_Page text_.

Segment Open

The spectacle of a national business being threatened with denial of local licenses because of its views on a national controversy is bad enough. But “don’t offend well-organized groups” is only Rule #2 for a business that regularly needs licenses, approvals and permissions. Rule #1 is “don’t criticize the officials in charge of granting the permissions.” Can you imagine if Mr. Dan Cathy had been quoted in an interview as saying “Boston has a mediocre if not incompetent Mayor, and the Chicago Board of Aldermen is an ethics scandal in continuous session.” How long do you think it would take for his construction permits to get approved then?

Thus it is that relatively few businesses are willing to criticize the agencies that regulate them in any outspoken way (see, e.g.: FDA and pharmaceutical industry, the), or to side with pro-business groups that seriously antagonize many wielders of political power (see, e.g., the recent exodus of corporate members from the American Legislative Exchange Council).

Segment Closed

Data items
Segment Open

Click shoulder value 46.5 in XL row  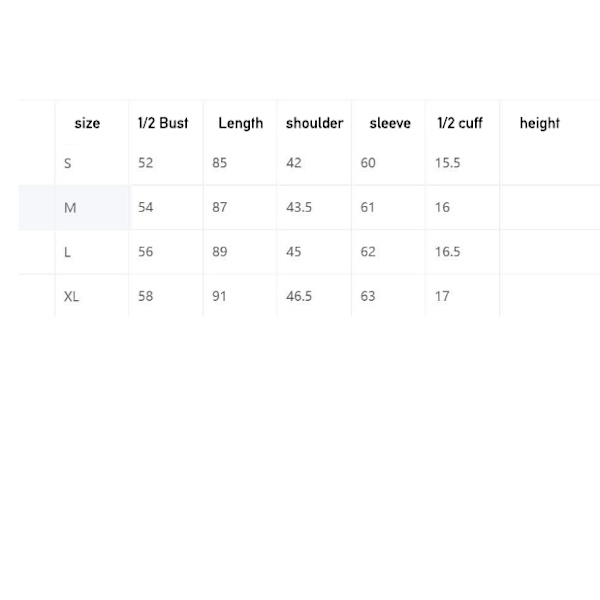coord(299,296)
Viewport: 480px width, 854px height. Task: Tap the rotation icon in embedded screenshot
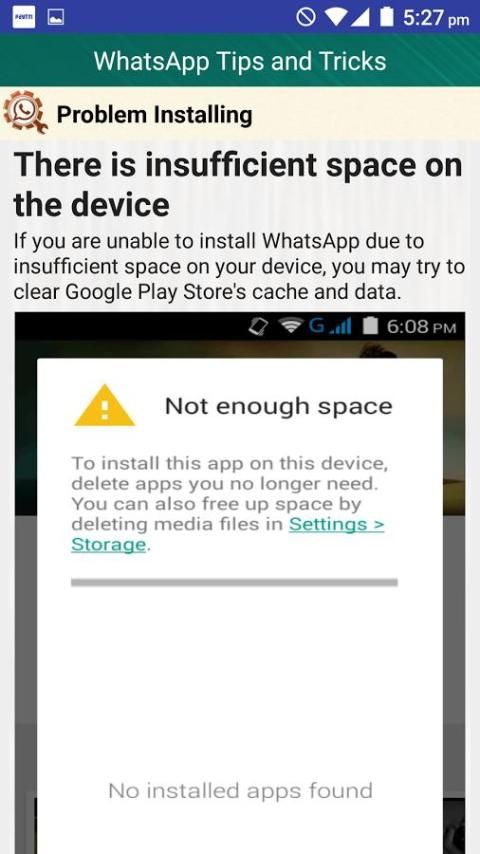coord(259,326)
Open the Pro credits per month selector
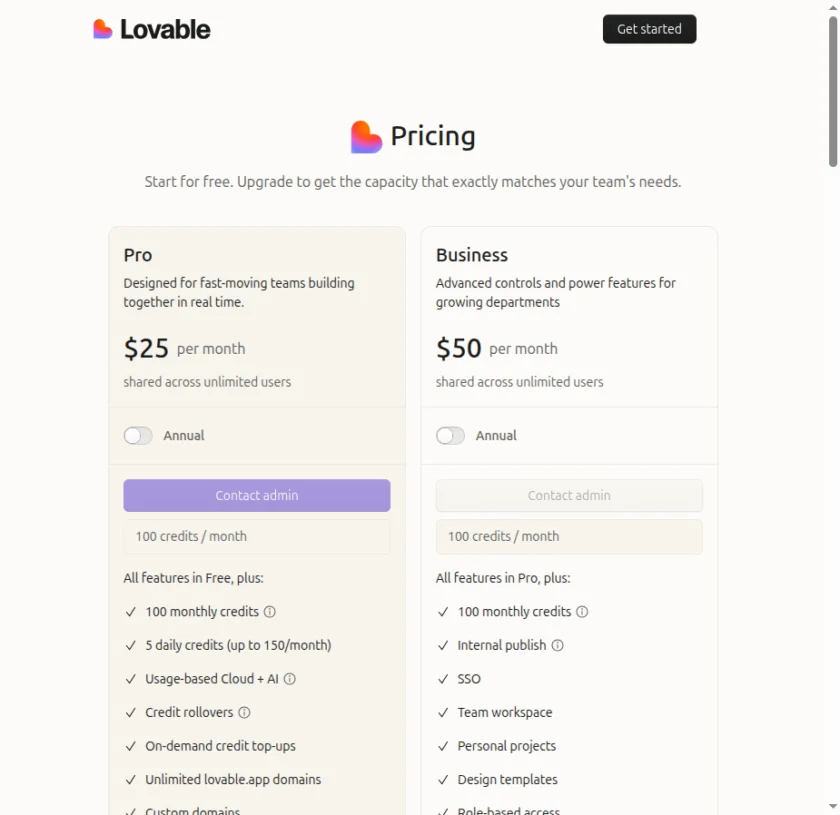Screen dimensions: 840x815 pyautogui.click(x=256, y=536)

Segment Closed

_Brief_. From the passage on businesses and permits, copy the part that opens with the words containing "Thus it is that" and closes with "Legislative Exchange Council).". The lines above are separate material, apart from the passage on businesses and the officials who grant their permits.

_Reply_.
Thus it is that relatively few businesses are willing to criticize the agencies that regulate them in any outspoken way (see, e.g.: FDA and pharmaceutical industry, the), or to side with pro-business groups that seriously antagonize many wielders of political power (see, e.g., the recent exodus of corporate members from the American Legislative Exchange Council).